--- DATA RECORDS ---
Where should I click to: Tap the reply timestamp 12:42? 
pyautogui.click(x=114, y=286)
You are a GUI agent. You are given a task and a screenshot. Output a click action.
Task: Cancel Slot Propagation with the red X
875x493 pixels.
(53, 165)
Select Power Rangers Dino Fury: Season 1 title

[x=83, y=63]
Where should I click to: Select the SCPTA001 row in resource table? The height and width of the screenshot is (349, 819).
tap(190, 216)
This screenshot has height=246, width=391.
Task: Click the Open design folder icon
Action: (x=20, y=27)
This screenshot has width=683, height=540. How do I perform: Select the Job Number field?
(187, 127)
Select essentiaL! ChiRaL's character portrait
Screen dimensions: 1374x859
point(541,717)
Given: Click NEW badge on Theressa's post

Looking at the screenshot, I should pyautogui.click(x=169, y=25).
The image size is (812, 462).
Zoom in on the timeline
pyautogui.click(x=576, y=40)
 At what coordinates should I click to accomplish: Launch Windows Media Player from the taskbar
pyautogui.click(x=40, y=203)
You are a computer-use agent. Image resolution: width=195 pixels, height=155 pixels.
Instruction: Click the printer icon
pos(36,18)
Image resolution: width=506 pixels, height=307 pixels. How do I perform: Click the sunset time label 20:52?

--- WORK REQUIRED ---
I need each of the entries above printed again exactly.

--- EXERCISE OUTPUT ---
Where should I click to: Tap the reply timestamp 12:42? 
pyautogui.click(x=114, y=286)
You are a GUI agent. You are given a task and a screenshot. Output a click action.
Task: Cancel Slot Propagation with the red X
875x493 pixels.
(53, 165)
Select Power Rangers Dino Fury: Season 1 title

[x=83, y=63]
Where should I click to: Select the SCPTA001 row in resource table? The height and width of the screenshot is (349, 819).
tap(190, 216)
This screenshot has height=246, width=391.
Task: Click the Open design folder icon
Action: (x=20, y=27)
This screenshot has width=683, height=540. How do I perform: Select the Job Number field?
(187, 127)
Select essentiaL! ChiRaL's character portrait
Screen dimensions: 1374x859
point(541,717)
Given: Click NEW badge on Theressa's post

Looking at the screenshot, I should pyautogui.click(x=169, y=25).
The image size is (812, 462).
Zoom in on the timeline
pyautogui.click(x=576, y=40)
 At what coordinates should I click to accomplish: Launch Windows Media Player from the taskbar
pyautogui.click(x=40, y=203)
You are a computer-use agent. Image resolution: width=195 pixels, height=155 pixels.
Instruction: Click the printer icon
pos(36,18)
Image resolution: width=506 pixels, height=307 pixels. How do I perform: Click the sunset time label 20:52?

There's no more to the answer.